Yet, the slightest adjustment to one aspect of the bailout programme or the structure of Ireland's national debt, can save hundreds of millions per year.
Because Ireland's sovereign debt is now just under €200bn per year, a saving of just half of one per cent by re-financing part of it, is worth €1bn per year.
This is where the action will be in the coming years. Our interest bill on the national debt last year was €8bn. Let's put that in context. In Ireland last year there were about 1.88m people working. Together they paid €17.8bn in income tax. Ponying up the €8bn interest on the national debt amounted to the income tax paid by around 850,000 workers.
The annual saving Finance Minister Michael Noonan is targeting through the early payment of the IMF loans could be about €375m, or the income tax paid by 40,000 workers per year.
Noonan and Enda Kenny have a big role to play convincing 27 governments to make this technical amendment to the troika deal. But after that, the NTMA has the really big role to play.
They are all highly paid experts down at the NTMA. And they need to be, because the decisions they make can save or cost the State billions in an instant. For example, they had to weigh up how much money to raise on the bond markets when Ireland first exited the bailout programme.

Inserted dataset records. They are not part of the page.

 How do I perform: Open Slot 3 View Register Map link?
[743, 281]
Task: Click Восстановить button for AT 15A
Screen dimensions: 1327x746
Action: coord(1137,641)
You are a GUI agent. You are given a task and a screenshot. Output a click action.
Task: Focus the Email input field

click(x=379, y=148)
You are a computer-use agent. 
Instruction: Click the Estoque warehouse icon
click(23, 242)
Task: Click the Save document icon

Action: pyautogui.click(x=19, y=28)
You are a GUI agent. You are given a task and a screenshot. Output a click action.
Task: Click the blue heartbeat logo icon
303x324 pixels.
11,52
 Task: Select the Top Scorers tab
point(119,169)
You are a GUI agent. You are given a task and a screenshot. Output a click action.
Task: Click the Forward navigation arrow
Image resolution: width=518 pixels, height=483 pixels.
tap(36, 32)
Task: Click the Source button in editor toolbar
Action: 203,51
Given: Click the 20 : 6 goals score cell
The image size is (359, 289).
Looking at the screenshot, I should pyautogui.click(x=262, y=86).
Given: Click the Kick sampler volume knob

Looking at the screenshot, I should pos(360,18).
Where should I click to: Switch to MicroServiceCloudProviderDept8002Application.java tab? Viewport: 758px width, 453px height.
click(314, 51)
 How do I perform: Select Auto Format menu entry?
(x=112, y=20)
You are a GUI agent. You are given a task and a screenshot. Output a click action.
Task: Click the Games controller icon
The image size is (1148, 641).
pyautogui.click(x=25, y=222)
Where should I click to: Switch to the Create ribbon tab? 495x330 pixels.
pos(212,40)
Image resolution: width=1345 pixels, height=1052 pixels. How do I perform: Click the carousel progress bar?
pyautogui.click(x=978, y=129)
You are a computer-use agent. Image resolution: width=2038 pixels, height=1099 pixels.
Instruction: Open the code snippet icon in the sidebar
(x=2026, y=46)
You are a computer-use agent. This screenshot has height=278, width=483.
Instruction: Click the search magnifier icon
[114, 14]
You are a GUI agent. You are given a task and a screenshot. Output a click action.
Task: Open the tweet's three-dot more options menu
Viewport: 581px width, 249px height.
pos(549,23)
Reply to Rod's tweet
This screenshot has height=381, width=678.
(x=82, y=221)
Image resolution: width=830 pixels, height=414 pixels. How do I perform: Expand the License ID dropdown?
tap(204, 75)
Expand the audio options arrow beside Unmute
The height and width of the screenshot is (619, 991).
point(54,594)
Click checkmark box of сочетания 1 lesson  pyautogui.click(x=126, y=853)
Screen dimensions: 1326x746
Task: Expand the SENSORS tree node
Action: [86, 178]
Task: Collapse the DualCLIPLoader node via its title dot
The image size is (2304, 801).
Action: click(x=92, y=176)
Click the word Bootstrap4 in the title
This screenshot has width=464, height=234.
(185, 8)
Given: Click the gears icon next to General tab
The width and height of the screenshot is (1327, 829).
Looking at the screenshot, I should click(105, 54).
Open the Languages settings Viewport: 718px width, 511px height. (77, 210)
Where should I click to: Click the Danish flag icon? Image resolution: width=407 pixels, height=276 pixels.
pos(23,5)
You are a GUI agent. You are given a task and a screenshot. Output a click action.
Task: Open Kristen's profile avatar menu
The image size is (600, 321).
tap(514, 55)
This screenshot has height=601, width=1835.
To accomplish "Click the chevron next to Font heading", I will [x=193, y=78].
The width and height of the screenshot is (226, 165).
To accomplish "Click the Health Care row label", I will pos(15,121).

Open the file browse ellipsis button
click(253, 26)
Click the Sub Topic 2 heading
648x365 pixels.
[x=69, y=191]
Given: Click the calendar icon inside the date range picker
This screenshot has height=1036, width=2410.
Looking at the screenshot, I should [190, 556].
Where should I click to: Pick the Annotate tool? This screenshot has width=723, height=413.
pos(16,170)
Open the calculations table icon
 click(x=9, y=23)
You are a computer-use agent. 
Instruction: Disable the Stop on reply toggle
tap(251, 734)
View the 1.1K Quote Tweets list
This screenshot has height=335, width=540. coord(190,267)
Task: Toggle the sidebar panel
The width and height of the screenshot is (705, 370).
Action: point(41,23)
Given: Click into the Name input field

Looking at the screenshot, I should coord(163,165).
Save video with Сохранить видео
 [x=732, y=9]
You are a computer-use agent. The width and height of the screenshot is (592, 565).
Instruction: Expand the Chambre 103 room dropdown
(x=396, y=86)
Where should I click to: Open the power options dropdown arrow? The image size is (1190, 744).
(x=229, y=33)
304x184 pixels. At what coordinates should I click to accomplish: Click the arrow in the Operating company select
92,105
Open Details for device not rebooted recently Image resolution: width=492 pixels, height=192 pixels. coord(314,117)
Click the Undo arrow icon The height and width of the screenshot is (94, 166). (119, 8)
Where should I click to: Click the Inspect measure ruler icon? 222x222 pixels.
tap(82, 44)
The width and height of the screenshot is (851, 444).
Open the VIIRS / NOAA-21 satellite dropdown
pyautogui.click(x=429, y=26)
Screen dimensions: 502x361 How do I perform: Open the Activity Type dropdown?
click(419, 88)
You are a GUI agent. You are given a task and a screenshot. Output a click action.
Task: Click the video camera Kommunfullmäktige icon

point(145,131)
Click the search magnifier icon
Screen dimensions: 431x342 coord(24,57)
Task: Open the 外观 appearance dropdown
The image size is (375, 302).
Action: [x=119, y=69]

They chose to play it safe and reduce risk down the road by borrowing more upfront than we actually needed. It was prudent but probably very expensive, because bond yields fell substantially afterwards.
But then again yields might not have fallen so much if the NTMA had not ensured the country was already well funded at that stage. If on balance, they chose the safer and more costly option, they will have multiple chances in the future to find other ways of clawing back those losses. It's all about very expensive swings and roundabouts at the NTMA.
There is a big prize here. The Government must not blow it.